Параллельно с активной работой в драматическом театре, я начал писать и для кино. Эта работа тоже кое-чему учила. Здесь требовались совсем иные, часто противоположные, по сравнению с драматическим театром, приемы и, прежде всего, лаконизм. Однажды режиссер Юткевич, с которым я встретился на Ленфильме при записи одной из моих картин («Пугачев»), упрекнул меня: «Что вы тут разводите оперу, в кино достаточно намека!» И он был прав. Режиссер, с которым я работал над «Пугачевым», заставил меня под панораму пугачевского лагеря дать целую оперную арию, что было совершенно излишне. Чтобы эмоционально нагрузить эту сцену, нужно было совсем немногое в смысле музыкального оформления.
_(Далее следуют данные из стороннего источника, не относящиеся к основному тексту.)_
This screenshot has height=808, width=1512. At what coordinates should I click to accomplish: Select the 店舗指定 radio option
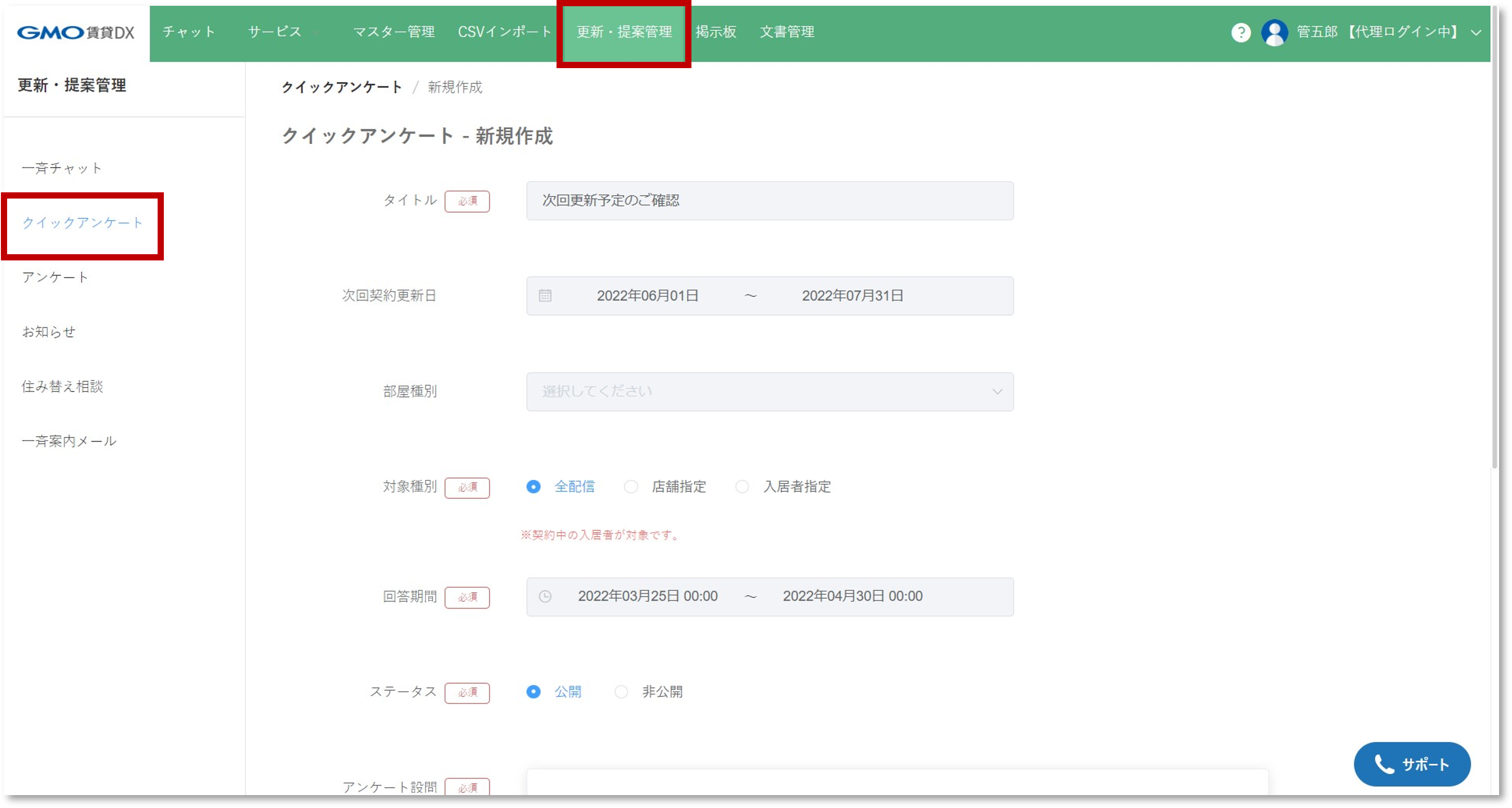pyautogui.click(x=631, y=487)
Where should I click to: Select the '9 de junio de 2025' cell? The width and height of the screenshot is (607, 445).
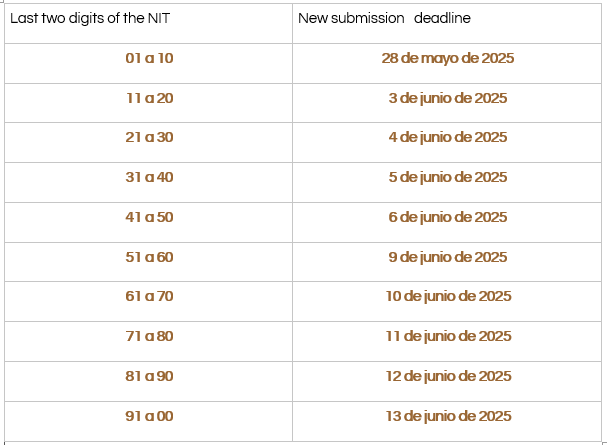pyautogui.click(x=447, y=262)
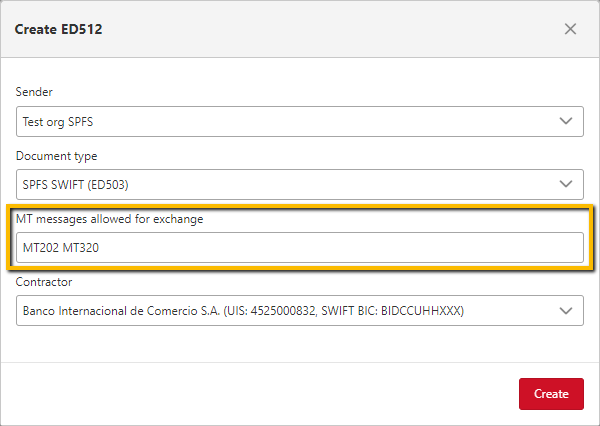Expand the Contractor dropdown chevron

(x=566, y=310)
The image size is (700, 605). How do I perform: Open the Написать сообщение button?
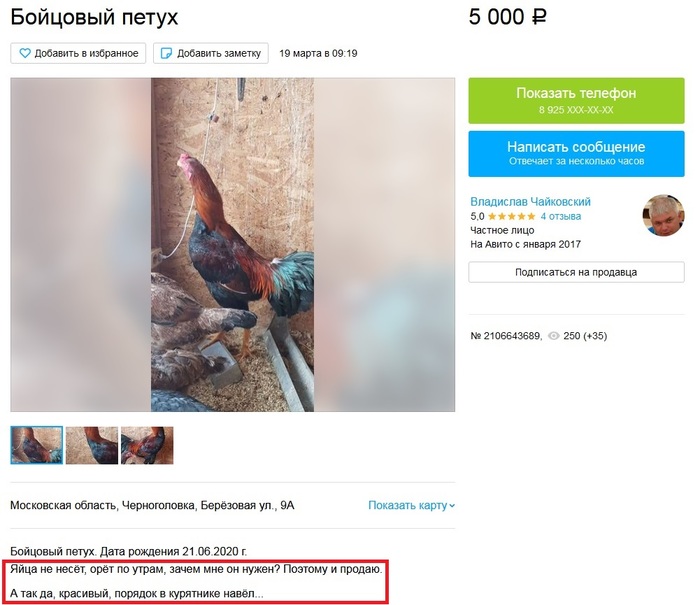coord(576,154)
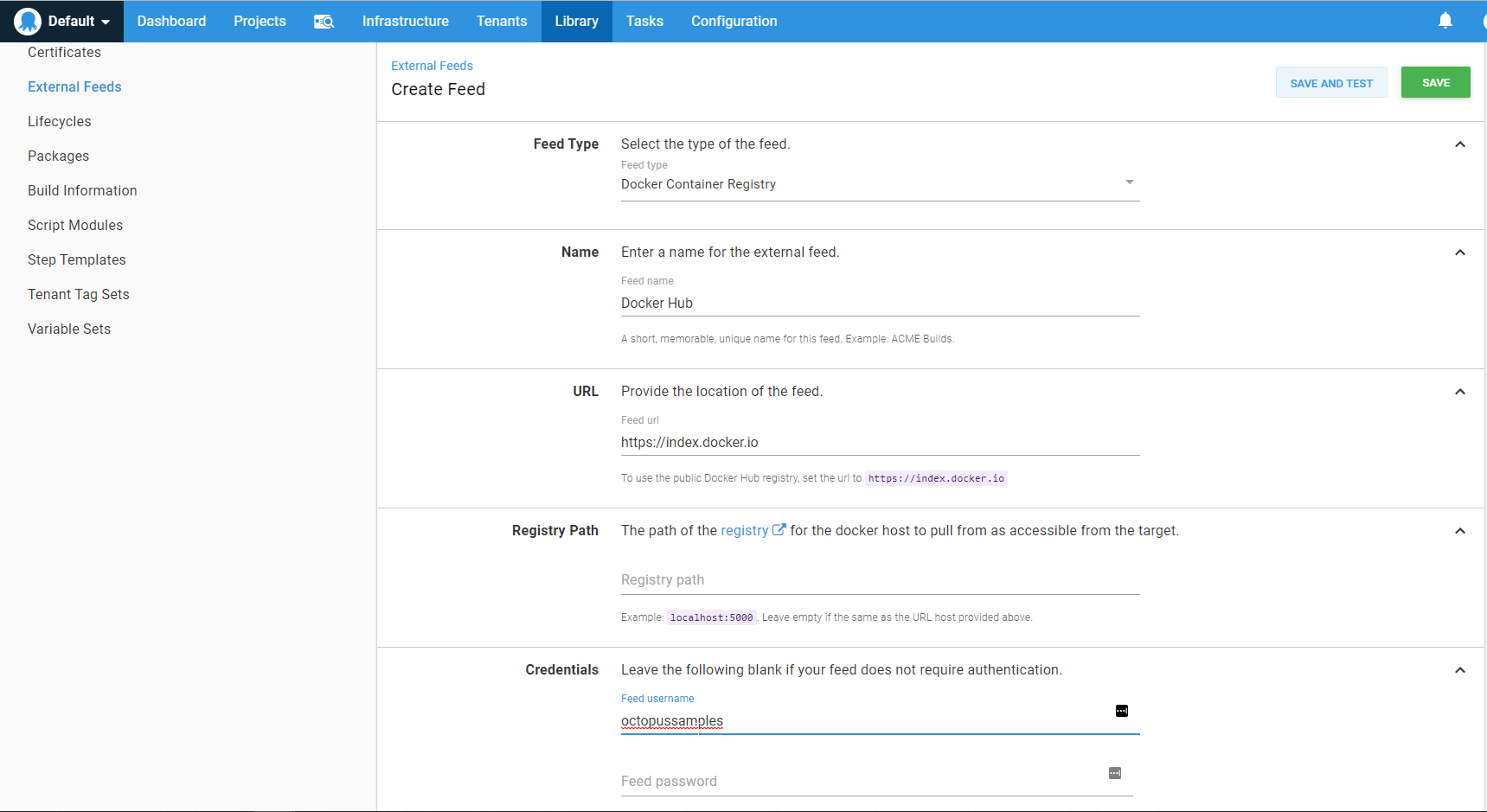Collapse the Registry Path section
The image size is (1487, 812).
tap(1459, 531)
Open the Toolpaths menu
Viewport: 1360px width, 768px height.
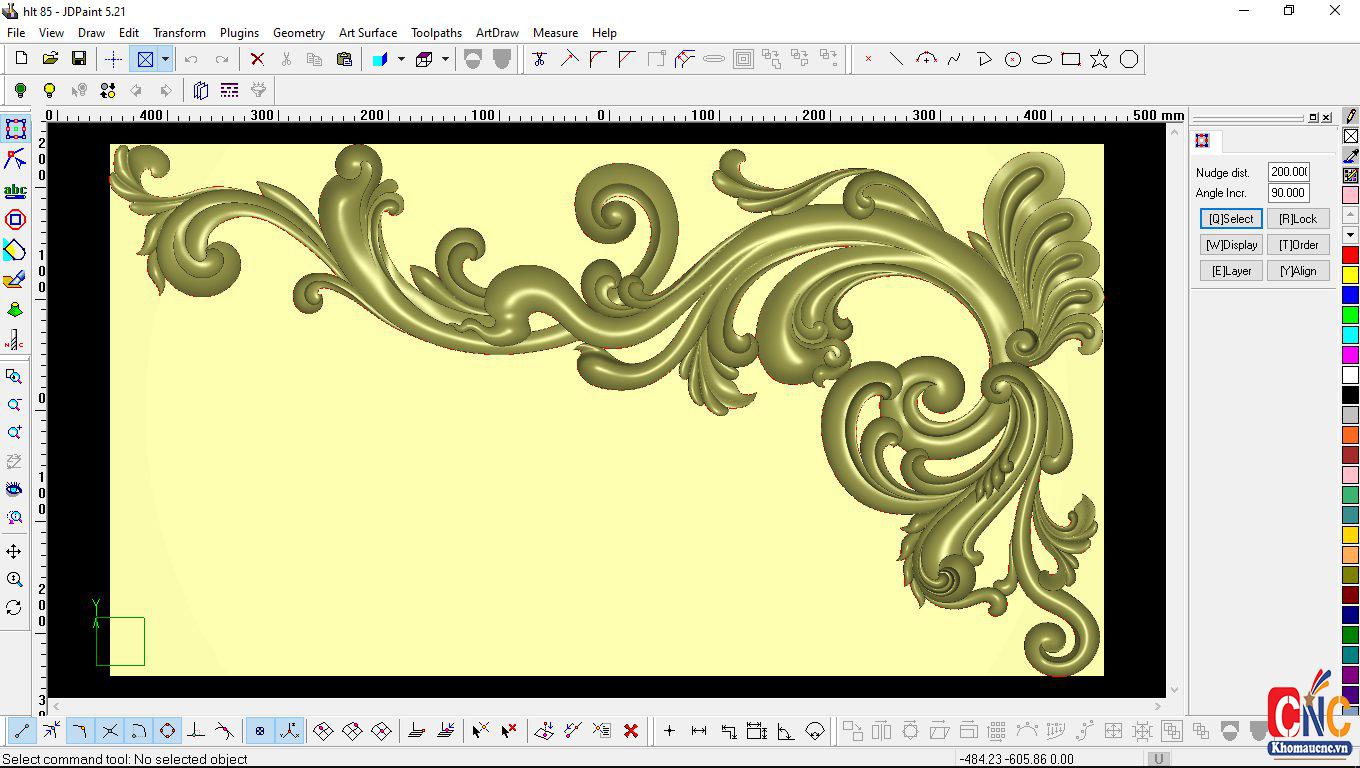[x=437, y=32]
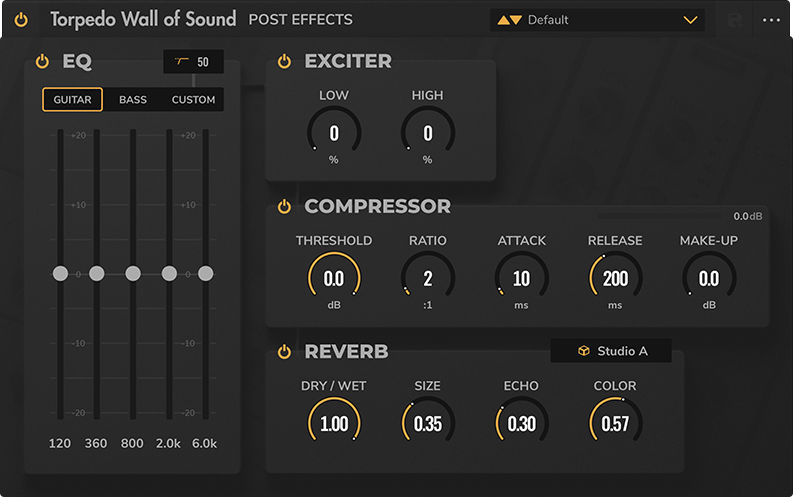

Кино доставляло мне встречи и знакомства со многими очень интересными, даровитыми людьми. Поразительно яркой фигурой был Эйзенштейн, — человек поистине энциклопедического склада ума. Он много видел, много ездил, наблюдал, и у него всегда находилось, что рассказать. Все мы тогда были молоды, романтически настроены и с огромным рвением занимались решением «кардинальных» художественных проблем. Мысль бурлила ключом и спорам не было конца. Вспоминаю, как однажды вечером пришли ко мне Эйзенштейн и Александр Фадеев и просидели всю ночь напролет. Мы с Фадеевым—два сибиряка! — уселись на полу, на диванных подушках (очевидно — для пущего колорита) и пели сибирскую песню про черного ворона; Фадеев пел отлично, и я только подтягивал ему. Эйзенштейн тихо сидел на диване и слушал, как мы отводили свои родственные «сибирские души»...
‹…› Из моих киновстреч я с большой радостью вспоминаю общение с Я. Протазановым (с ним я делал малоизвестный фильм «Семиклассники», 1938) и с Л. Арнштамом — режиссером, на редкость чутким к музыке (первый фильм о Глинке). Но, пожалуй, эти встречи с интересными людьми и были для меня творчески самым ценным из того, что давало кино. Не могу назвать ни одной своей киномузыки, за все время работы в кино, которая была бы значительна как *музыка*. Ничего яркого в этой области мне создать не удалось. Поэтому если из театральной музыки кое-что использовалось в сюитах и перекочевывало в сочинения других жанров (например, темы из «Каменного гостя» и апофеоз пушкинского спектакля в театре Завадского 1937 года вошли позднее в Третий квартет— 1938; из фрагментов театральной музыки были составлены оркестровые сюиты: ор. 18 и ор. 22, оставшиеся ненапечатанными), то киномузыка не находила себе такого применения. Только из фильма «Рваные башмаки» (1933) некоторые темы попали во Второй струнный квартет (1934).
Виссарион Яковлевич Шебалин. Литературное наследие: Воспоминания. Переписка. Статьи. Выступления / Сост. и коммент. А. М. Шебалиной. М.: Советский композитор, 1975.